* [Required action]: Copy every entry exactly as it stands, though any image it holds should stay out of the copy.

──────────

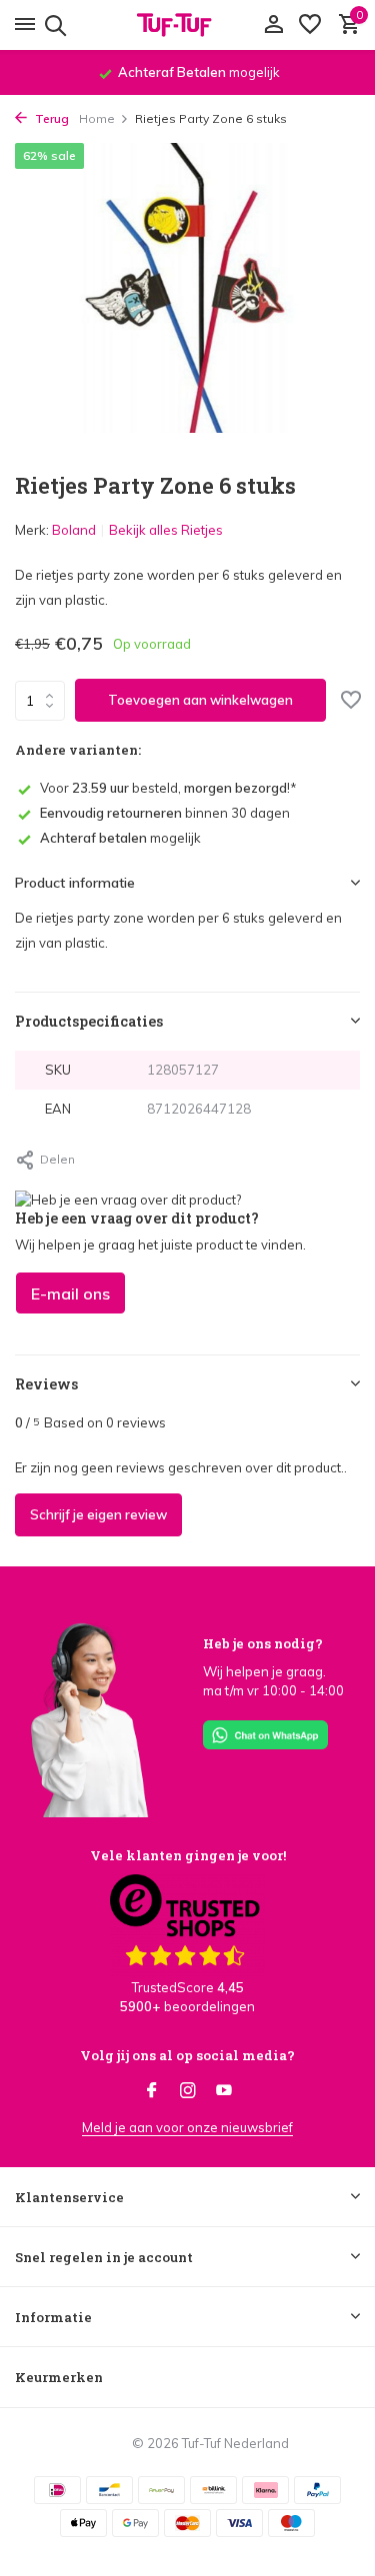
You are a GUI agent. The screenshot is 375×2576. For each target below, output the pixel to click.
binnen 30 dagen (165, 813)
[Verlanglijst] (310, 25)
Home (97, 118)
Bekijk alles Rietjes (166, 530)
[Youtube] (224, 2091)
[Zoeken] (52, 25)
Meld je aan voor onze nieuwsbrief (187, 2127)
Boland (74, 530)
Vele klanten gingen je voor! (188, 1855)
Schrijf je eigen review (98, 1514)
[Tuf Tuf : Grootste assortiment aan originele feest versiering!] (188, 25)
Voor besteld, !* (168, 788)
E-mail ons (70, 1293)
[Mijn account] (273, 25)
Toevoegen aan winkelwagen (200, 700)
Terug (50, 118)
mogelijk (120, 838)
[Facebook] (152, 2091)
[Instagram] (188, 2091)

──────────

* [Answer to the exercise]:
You are a GUI agent. The screenshot is 375×2576. For each target below, output the pixel to click.
binnen 30 dagen (165, 813)
[Verlanglijst] (310, 25)
Home (97, 118)
Bekijk alles Rietjes (166, 530)
[Youtube] (224, 2091)
[Zoeken] (52, 25)
Meld je aan voor onze nieuwsbrief (187, 2127)
Boland (74, 530)
Vele klanten gingen je voor! (188, 1855)
Schrijf je eigen review (98, 1514)
[Tuf Tuf : Grootste assortiment aan originele feest versiering!] (188, 25)
Voor besteld, !* (168, 788)
E-mail ons (70, 1293)
[Mijn account] (273, 25)
Toevoegen aan winkelwagen (200, 700)
Terug (50, 118)
mogelijk (120, 838)
[Facebook] (152, 2091)
[Instagram] (188, 2091)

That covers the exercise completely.